== PAGE EXCERPT ==
---

A robot policy is no longer just:
observation → motor action
It becomes:
observation + candidate action → future world state + motor action
The model jointly predicts the next visual state and the next action trajectory. Motor commands become part of the same generative process as pixels. If the imagined future is coherent, the action is more likely to work. If the imagined future collapses, the action usually fails.
This is the bridge from world modeling to action fine-tuning.
The robot is not only recognizing the task. It is rolling forward a short physical future, choosing an action, observing the result, and correcting.
In the examples from Fan’s talk, the robot is not perfect. That is not the point. Like early GPT models, it is learning the shape of the behavior before it masters every case.
For Physical AI, this is the architectural jump:
see → predict
becomes
see → simulate action → act → update
That is how world models become useful machines.
The Data Problem: Physical AI Never Had an Internet
LLMs had web-scale text.
Physical AI does not have web-scale action.
That is the real data problem.
A language model can learn from billions of documents already sitting online. A physical model needs examples of hands, tools, objects, wheels, cameras, machines, failures, recoveries, and real-world context.
Teleoperation was the obvious first answer: put a human in the loop, control the robot, record the trajectory.
Useful, but not scalable.

---

Stored items
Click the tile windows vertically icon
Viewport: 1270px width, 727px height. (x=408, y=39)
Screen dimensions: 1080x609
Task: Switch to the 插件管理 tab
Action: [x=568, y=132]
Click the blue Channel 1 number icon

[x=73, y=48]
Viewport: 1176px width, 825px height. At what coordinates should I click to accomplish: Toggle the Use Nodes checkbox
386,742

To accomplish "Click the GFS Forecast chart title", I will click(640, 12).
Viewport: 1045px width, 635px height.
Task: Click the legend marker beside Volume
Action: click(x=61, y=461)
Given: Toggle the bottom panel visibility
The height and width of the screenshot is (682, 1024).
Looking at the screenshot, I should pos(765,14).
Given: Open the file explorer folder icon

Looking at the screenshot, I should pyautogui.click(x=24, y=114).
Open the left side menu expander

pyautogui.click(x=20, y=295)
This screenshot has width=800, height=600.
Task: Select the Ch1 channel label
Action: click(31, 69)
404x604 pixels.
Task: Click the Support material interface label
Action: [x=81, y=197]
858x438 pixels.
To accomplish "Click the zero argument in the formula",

---

== WORK INSTRUCTIONS ==
1) Reproduce the Physical AI text word for word, starting at the words "In the examples" and stopping after "and real-world context.".
2) List the stages of the loop that replaces "see → predict" in the Physical AI text.

== TASK-BY-TASK SOLUTIONS ==
1)
In the examples from Fan’s talk, the robot is not perfect. That is not the point. Like early GPT models, it is learning the shape of the behavior before it masters every case.
For Physical AI, this is the architectural jump:
see → predict
becomes
see → simulate action → act → update
That is how world models become useful machines.
The Data Problem: Physical AI Never Had an Internet
LLMs had web-scale text.
Physical AI does not have web-scale action.
That is the real data problem.
A language model can learn from billions of documents already sitting online. A physical model needs examples of hands, tools, objects, wheels, cameras, machines, failures, recoveries, and real-world context.

2)
- see
- simulate action
- act
- update